Set in the bustling New York City scene, the film revolves around the trials and tribulations of Russell Walker, a young music producer trying to make a mark in the fiercely competitive world of hip-hop. With an impressive ensemble cast featuring iconic artists like Run-D.M.C. & Jam Master Jay, LL Cool J, Kurtis Blow, Sheila E. and Beastie Boys, the movie pulsates with the rhythm of the era’s hip-hop music.

While both films capture the essence of hip-hop, Krush Groove leans towards entertainment and the music business side of the movement and celebrates the emergence of hip-hop as a commercial powerhouse, encapsulating the rise of hip-hop in the mainstream.

80s-o-meter: 94%

Total: 95%

#1812 Breakin’ 2: Electric Boogaloo (1984)

Released only seven months after the first one, I was expecting Breakin’ 2: Electric Boogaloo to be more of the same cringe and badness than the first installation, so I really, really wasn’t looking forward to watching this sequel.

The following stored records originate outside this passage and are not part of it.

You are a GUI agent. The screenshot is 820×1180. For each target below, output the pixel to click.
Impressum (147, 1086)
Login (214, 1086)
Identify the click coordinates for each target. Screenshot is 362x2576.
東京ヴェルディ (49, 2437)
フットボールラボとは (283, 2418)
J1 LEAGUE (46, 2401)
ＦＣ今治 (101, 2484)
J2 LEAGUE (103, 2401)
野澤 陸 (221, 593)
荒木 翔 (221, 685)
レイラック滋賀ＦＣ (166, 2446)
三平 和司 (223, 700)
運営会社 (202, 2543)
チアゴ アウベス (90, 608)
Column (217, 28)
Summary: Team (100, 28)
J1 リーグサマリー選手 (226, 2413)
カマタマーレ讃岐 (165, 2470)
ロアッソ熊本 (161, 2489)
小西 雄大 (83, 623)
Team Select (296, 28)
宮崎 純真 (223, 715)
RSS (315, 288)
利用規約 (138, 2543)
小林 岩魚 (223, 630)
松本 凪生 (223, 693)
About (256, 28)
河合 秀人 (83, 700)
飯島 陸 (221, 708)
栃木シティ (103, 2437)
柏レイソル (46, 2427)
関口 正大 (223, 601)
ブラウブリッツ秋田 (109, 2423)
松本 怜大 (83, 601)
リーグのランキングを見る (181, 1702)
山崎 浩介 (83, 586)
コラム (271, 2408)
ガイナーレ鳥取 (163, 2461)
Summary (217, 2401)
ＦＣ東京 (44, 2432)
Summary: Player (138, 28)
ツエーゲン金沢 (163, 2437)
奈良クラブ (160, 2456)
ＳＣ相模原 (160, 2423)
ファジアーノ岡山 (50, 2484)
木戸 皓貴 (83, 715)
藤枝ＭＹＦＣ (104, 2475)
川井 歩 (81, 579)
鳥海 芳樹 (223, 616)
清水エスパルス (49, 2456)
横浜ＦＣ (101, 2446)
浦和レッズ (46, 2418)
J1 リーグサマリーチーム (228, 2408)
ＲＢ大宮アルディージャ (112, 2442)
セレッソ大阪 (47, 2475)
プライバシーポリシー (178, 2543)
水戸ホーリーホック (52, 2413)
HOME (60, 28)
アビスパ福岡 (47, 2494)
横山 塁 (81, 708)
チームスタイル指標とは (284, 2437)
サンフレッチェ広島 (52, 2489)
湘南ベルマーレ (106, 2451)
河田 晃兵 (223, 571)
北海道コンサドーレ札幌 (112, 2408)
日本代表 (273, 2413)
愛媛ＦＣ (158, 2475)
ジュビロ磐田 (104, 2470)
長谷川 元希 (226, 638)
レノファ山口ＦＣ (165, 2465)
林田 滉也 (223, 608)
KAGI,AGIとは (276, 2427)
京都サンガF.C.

To my positive surprise this second part puts much more effort into the musical dance numbers and makes them much more entertaining in general. Also, the production team seems to have found much more street dance talent this time around, much for the benefit of the movie.

The movie is in many ways much more over the top and there seems to even be a plot line this time around, and I have to admit that I actually enjoyed watching this one.

80s-o-meter: 92%

Total: 75%

#1811 Breakin’ aka Breakdance (1984)

Ah, the youth musicals.. Cue an endless source of cringe.

This goes with Breakin’ as well. This depiction of a young rich girl wanting to get into street wise dancing team and the breakdancing street people is a non-stop stream of life being oh-so-hard.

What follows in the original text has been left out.